Ohuabunwa said: “We must face the truth and speak the truth, and sometimes it may be difficult to understand people’s motivation until you are in their shoes. It is easy for you to say ‘no victor, no vanquished’ if you are the vanquished, but if you are the victor, it’s not easy to look at the vanquished and just say you’re equal. I’m giving this caveat because I’m going to be making my comments from the other side, but I’m reasonable enough to understand that I do not know whether if I’m on this other side I would be saying exactly what I’m saying. Having said so, I believe there was probably an unwritten agreement not to allow certain sections to rise again, something like, ‘This people have caused us trouble, and this is why they caused us trouble: they are hardworking, they are very educated. How do we keep them down?’ It is a natural thing that can happen and I think it happened in the Nigerian case.”
According to him, “The reason I support that theory is that in my own career, when I got to the point of being made a director in a multinational company that didn’t belong to Nigerians but was headed by Nigerians, the day I was appointed to the Board after a long argument, the chairman of my company said, ‘Well, we have no choice to admit Sam to this Board despite the fact that he was an Ojukwu soldier’. That statement had meaning.

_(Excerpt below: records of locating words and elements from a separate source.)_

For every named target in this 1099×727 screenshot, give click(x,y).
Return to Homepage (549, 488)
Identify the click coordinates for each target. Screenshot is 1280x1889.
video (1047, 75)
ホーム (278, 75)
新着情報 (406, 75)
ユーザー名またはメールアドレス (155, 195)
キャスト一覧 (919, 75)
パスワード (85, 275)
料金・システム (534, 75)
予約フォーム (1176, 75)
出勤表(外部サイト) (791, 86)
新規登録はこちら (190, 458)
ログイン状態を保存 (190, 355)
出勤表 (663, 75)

It was loaded. So if I was suspicious that there was either a policy, an understanding or a desire, that took it away. And since then, most of the things that happened bear this out.”
“Why do we have the worst roads? Why are we the area with the least number of states in our zone? Other zones have six, some seven, we have five. We have the least number of local governments. Why? Is it just an accident of history or is it a deliberate act? My thinking is that it’s a deliberate act. And again, as I said, if you are in the mind of the victor, you might justify it because if I feel you’ve caused me problem, I don’t think that I will naturally want to give you the ability to cause more problems. That’s why I’m being balanced in my view. However, if we are sincere about ‘no victor, no vanquished’, if we understand that the people of the South-east, for example, were not looking for a war to fight, were not looking for a country to go to, but that Biafra came as a result of nothing else to find… It is an established fact that the people of the South-east had no other choice,” he further explained.